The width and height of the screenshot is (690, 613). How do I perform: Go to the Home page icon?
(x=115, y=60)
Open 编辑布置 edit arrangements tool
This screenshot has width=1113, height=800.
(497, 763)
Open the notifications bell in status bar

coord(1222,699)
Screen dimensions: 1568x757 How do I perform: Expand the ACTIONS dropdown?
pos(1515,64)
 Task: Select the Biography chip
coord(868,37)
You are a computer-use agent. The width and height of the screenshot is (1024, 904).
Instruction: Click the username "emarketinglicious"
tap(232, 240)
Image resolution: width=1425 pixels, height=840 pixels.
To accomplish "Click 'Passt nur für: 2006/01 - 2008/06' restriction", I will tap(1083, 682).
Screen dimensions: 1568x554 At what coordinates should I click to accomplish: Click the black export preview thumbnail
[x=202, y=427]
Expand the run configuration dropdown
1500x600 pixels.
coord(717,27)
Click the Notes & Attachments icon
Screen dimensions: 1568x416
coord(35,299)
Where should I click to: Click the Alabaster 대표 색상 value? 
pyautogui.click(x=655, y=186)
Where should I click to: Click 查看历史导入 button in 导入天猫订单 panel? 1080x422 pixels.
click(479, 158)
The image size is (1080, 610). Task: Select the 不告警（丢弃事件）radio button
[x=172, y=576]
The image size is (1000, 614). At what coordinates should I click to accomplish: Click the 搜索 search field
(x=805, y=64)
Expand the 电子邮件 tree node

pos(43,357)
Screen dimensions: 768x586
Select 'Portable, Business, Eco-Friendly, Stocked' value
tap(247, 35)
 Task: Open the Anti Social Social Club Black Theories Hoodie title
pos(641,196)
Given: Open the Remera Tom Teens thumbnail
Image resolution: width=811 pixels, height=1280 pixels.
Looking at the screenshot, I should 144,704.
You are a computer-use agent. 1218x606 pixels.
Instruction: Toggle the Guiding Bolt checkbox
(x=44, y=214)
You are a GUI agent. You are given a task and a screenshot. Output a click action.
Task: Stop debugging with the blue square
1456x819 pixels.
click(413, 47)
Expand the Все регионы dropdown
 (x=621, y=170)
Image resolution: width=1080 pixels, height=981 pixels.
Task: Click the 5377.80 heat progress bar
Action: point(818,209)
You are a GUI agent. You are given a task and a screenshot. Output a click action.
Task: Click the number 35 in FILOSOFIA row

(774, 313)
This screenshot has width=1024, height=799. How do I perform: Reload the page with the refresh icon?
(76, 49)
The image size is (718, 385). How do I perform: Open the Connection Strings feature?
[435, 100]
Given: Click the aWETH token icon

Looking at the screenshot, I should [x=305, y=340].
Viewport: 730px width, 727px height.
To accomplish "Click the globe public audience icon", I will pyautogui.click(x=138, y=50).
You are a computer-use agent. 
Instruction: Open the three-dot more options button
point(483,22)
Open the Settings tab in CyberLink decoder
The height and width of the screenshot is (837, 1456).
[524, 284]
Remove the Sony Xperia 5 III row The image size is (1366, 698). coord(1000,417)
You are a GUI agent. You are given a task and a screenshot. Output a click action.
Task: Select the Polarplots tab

===============

### EXERCISE DIRECTIONS
Your task is to quote all of the data word for word.

### EXERCISE OUTPUT
The width and height of the screenshot is (690, 613). How do I perform: Go to the Home page icon?
(x=115, y=60)
Open 编辑布置 edit arrangements tool
This screenshot has width=1113, height=800.
(497, 763)
Open the notifications bell in status bar

coord(1222,699)
Screen dimensions: 1568x757 How do I perform: Expand the ACTIONS dropdown?
pos(1515,64)
 Task: Select the Biography chip
coord(868,37)
You are a computer-use agent. The width and height of the screenshot is (1024, 904).
Instruction: Click the username "emarketinglicious"
tap(232, 240)
Image resolution: width=1425 pixels, height=840 pixels.
To accomplish "Click 'Passt nur für: 2006/01 - 2008/06' restriction", I will tap(1083, 682).
Screen dimensions: 1568x554 At what coordinates should I click to accomplish: Click the black export preview thumbnail
[x=202, y=427]
Expand the run configuration dropdown
1500x600 pixels.
coord(717,27)
Click the Notes & Attachments icon
Screen dimensions: 1568x416
coord(35,299)
Where should I click to: Click the Alabaster 대표 색상 value? 
pyautogui.click(x=655, y=186)
Where should I click to: Click 查看历史导入 button in 导入天猫订单 panel? 1080x422 pixels.
click(479, 158)
The image size is (1080, 610). Task: Select the 不告警（丢弃事件）radio button
[x=172, y=576]
The image size is (1000, 614). At what coordinates should I click to accomplish: Click the 搜索 search field
(x=805, y=64)
Expand the 电子邮件 tree node

pos(43,357)
Screen dimensions: 768x586
Select 'Portable, Business, Eco-Friendly, Stocked' value
tap(247, 35)
 Task: Open the Anti Social Social Club Black Theories Hoodie title
pos(641,196)
Given: Open the Remera Tom Teens thumbnail
Image resolution: width=811 pixels, height=1280 pixels.
Looking at the screenshot, I should 144,704.
You are a computer-use agent. 1218x606 pixels.
Instruction: Toggle the Guiding Bolt checkbox
(x=44, y=214)
You are a GUI agent. You are given a task and a screenshot. Output a click action.
Task: Stop debugging with the blue square
1456x819 pixels.
click(413, 47)
Expand the Все регионы dropdown
 (x=621, y=170)
Image resolution: width=1080 pixels, height=981 pixels.
Task: Click the 5377.80 heat progress bar
Action: point(818,209)
You are a GUI agent. You are given a task and a screenshot. Output a click action.
Task: Click the number 35 in FILOSOFIA row

(774, 313)
This screenshot has width=1024, height=799. How do I perform: Reload the page with the refresh icon?
(76, 49)
The image size is (718, 385). How do I perform: Open the Connection Strings feature?
[435, 100]
Given: Click the aWETH token icon

Looking at the screenshot, I should [x=305, y=340].
Viewport: 730px width, 727px height.
To accomplish "Click the globe public audience icon", I will pyautogui.click(x=138, y=50).
You are a computer-use agent. 
Instruction: Open the three-dot more options button
point(483,22)
Open the Settings tab in CyberLink decoder
The height and width of the screenshot is (837, 1456).
[524, 284]
Remove the Sony Xperia 5 III row The image size is (1366, 698). coord(1000,417)
You are a GUI agent. You are given a task and a screenshot. Output a click action.
Task: Select the Polarplots tab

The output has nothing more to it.